We focus on a set of ~300 stations in the Alps (from France, Switzerland, Austria, Italy) for which we have sub-daily precipitation and temperature observations. First, we assess the importance of statistical independence of the events on the identification of the scaling relationships between extreme precipitation and temperature that are commonly used to quantify the thermodynamic component.

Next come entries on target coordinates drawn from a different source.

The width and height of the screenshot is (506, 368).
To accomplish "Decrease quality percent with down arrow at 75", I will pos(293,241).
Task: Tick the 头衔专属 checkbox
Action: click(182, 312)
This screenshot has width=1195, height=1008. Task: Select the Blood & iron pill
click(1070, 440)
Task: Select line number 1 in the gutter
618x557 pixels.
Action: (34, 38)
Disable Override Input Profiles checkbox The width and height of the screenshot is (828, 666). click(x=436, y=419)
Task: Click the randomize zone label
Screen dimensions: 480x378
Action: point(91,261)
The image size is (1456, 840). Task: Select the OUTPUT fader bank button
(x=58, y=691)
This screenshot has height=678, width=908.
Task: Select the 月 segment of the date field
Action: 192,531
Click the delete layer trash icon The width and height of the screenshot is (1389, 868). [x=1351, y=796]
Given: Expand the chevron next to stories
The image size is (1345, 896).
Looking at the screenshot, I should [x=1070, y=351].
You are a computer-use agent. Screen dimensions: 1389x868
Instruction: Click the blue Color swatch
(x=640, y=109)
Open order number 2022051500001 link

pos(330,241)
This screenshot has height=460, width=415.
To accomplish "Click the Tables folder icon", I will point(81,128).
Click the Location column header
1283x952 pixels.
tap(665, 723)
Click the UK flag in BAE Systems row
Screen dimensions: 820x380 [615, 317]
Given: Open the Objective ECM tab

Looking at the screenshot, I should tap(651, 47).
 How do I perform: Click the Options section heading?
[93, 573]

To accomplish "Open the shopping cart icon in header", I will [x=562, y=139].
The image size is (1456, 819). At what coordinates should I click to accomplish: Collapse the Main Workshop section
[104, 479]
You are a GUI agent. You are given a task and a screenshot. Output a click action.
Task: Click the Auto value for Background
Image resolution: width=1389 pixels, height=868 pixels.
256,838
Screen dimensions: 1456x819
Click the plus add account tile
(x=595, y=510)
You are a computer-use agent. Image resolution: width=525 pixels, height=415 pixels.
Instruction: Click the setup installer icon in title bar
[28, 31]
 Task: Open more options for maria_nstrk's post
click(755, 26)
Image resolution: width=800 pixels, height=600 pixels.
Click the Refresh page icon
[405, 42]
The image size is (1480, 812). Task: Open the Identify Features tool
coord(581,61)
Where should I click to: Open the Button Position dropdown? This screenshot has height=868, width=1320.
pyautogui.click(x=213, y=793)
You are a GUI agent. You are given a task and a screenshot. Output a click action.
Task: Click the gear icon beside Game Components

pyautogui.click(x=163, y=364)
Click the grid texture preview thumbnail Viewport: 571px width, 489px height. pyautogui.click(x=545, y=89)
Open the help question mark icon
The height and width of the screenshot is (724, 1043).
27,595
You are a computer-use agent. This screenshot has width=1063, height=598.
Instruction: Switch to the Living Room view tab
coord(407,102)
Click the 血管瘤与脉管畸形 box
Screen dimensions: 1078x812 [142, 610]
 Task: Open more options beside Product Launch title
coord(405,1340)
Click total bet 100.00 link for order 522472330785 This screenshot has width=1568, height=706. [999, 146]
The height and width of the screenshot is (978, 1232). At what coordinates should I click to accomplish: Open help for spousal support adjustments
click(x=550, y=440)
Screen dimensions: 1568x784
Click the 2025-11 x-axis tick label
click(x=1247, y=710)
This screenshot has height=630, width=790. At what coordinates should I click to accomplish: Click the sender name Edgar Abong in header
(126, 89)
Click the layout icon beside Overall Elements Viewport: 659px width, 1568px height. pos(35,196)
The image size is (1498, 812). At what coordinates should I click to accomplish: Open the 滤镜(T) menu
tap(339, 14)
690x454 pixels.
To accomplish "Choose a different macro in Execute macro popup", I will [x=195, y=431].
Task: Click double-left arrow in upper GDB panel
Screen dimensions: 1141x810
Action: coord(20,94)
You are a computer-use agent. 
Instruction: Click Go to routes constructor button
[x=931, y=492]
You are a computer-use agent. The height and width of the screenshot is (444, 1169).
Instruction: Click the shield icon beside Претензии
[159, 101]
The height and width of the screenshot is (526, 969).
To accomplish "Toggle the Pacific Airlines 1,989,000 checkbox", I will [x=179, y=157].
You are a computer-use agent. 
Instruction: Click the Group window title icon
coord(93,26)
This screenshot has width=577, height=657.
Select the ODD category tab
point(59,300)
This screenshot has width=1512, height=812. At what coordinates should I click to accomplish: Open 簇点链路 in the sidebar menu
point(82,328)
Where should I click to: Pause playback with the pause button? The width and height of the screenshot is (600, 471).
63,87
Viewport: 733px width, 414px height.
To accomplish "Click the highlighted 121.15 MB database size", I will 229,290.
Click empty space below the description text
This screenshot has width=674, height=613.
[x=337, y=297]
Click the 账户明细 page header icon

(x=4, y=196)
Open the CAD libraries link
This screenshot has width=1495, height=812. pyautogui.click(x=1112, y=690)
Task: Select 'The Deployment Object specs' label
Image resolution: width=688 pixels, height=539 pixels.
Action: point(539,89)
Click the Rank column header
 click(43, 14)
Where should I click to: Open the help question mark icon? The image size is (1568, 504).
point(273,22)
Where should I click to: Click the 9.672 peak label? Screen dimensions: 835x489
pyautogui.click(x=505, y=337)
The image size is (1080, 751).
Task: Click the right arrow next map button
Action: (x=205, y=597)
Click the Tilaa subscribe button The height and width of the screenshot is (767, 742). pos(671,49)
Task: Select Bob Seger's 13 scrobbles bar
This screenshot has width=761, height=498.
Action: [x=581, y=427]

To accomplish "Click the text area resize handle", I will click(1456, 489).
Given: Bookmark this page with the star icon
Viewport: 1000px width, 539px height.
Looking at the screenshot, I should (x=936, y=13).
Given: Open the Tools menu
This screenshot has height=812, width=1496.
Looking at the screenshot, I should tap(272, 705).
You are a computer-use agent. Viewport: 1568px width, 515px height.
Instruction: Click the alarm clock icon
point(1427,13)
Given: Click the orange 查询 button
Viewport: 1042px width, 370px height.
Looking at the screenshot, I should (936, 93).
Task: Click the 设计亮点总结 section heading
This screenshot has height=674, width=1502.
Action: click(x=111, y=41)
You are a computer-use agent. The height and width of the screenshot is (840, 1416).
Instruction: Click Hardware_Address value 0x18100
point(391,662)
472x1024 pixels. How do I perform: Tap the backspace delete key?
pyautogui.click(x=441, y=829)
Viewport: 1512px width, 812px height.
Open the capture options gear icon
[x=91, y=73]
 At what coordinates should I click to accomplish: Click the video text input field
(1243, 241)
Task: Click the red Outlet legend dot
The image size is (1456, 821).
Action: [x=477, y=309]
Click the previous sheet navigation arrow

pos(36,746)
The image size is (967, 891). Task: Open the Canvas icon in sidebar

Then, we evaluate the relative importance of the thermodynamic and dynamic components for durations ranging between 10 minutes and 24 hours using as covariates dew point, vertical velocity at 500 hPa, and divergence at 300 hPa from ERA5 reanalysis simulations.
Our results show that (1) evaluating extreme precipitation-temperature scaling relations using all the wet time intervals (as done in several studies) leads to biased estimates of the scaling rates relevant for extreme sub-daily precipitation projections. (2) The scaling rates between extreme precipitation and dew point tend to decrease logarithmically with duration, an information that can be used to extract the scaling rate at sub-hourly durations from hourly observations. (3) The importance of the thermodynamic component decreases with duration (rank correlation decreases from ~0.55 at 10 minutes to ~0.2 at 24 hours), while the importance of the dynamic component that can be appreciated at the ERA5 resolution (~30 km) tends to increase with duration (rank correlation increases from ~0.2 at 10 minutes to ~0.45 at 24 hours). (4) From a stochastic simulation perspective, temperatures and dew point during precipitation events in the Alps can be simulated using generalized normal distributions (or normal distributions in case of seasonal data), while vertical velocities and divergence need to be simulated using skewed models such as a generalized extreme value distribution.
How to cite: Marra, F., Ciceri, R., Stante, S., and Sada, C.: Toward the stochastic modelling of extreme precipitation probability with thermodynamic and dynamic covariates, EGU General Assembly 2025, Vienna, Austria, 27 Apr–2 May 2025, EGU25-4866, https://doi.org/10.5194/egusphere-egu25-4866, 2025.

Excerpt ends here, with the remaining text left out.